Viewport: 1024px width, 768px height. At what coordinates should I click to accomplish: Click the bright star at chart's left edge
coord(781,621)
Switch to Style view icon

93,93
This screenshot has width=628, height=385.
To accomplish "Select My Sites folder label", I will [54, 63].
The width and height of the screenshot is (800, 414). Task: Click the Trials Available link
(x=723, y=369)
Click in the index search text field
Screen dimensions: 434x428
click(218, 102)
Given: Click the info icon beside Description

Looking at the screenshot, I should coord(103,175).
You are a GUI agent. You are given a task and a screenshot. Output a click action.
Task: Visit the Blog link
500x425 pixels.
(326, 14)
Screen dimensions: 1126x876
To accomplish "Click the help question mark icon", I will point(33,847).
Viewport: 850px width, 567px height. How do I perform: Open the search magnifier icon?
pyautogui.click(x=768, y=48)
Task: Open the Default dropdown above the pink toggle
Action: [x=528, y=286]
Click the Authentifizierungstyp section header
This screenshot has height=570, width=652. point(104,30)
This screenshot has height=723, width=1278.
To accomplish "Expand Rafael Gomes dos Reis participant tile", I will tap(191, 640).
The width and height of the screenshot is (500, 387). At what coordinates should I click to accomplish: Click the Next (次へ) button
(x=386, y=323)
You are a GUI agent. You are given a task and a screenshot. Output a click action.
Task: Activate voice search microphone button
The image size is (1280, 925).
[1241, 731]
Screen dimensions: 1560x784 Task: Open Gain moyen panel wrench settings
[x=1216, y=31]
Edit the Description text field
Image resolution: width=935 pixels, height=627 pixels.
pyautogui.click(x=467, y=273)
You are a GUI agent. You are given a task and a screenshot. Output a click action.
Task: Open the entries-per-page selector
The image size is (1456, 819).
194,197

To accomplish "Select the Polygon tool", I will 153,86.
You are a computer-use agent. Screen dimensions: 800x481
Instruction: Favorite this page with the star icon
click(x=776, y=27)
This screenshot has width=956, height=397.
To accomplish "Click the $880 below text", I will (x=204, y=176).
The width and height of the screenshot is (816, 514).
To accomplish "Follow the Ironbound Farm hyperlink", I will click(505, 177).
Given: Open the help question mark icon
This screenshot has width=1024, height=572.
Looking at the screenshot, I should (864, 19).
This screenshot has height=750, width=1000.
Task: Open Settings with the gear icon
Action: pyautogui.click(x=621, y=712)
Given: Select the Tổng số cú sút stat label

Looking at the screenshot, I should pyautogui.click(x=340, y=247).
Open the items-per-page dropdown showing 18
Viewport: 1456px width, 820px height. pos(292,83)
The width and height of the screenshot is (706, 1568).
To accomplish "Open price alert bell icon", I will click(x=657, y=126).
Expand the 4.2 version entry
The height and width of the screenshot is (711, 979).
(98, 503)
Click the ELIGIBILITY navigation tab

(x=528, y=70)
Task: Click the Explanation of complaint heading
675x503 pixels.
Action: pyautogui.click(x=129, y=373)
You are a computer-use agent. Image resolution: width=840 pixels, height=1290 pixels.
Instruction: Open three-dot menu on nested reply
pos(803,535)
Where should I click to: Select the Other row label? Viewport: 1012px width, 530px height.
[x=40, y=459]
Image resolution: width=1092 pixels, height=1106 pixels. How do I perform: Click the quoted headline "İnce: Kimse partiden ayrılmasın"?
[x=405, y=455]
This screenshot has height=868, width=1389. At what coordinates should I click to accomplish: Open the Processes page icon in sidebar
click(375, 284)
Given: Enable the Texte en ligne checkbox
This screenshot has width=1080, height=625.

···

**Prompt**
Take the lines above from the one containing "Viewport: 850px width, 567px" down to the one containing "Task: Open the entries-per-page selector", and transcribe them exactly, both ends included.

**Answer to the problem**
Viewport: 850px width, 567px height. How do I perform: Open the search magnifier icon?
pyautogui.click(x=768, y=48)
Task: Open the Default dropdown above the pink toggle
Action: [x=528, y=286]
Click the Authentifizierungstyp section header
This screenshot has height=570, width=652. point(104,30)
This screenshot has height=723, width=1278.
To accomplish "Expand Rafael Gomes dos Reis participant tile", I will tap(191, 640).
The width and height of the screenshot is (500, 387). At what coordinates should I click to accomplish: Click the Next (次へ) button
(x=386, y=323)
You are a GUI agent. You are given a task and a screenshot. Output a click action.
Task: Activate voice search microphone button
The image size is (1280, 925).
[1241, 731]
Screen dimensions: 1560x784 Task: Open Gain moyen panel wrench settings
[x=1216, y=31]
Edit the Description text field
Image resolution: width=935 pixels, height=627 pixels.
pyautogui.click(x=467, y=273)
You are a GUI agent. You are given a task and a screenshot. Output a click action.
Task: Open the entries-per-page selector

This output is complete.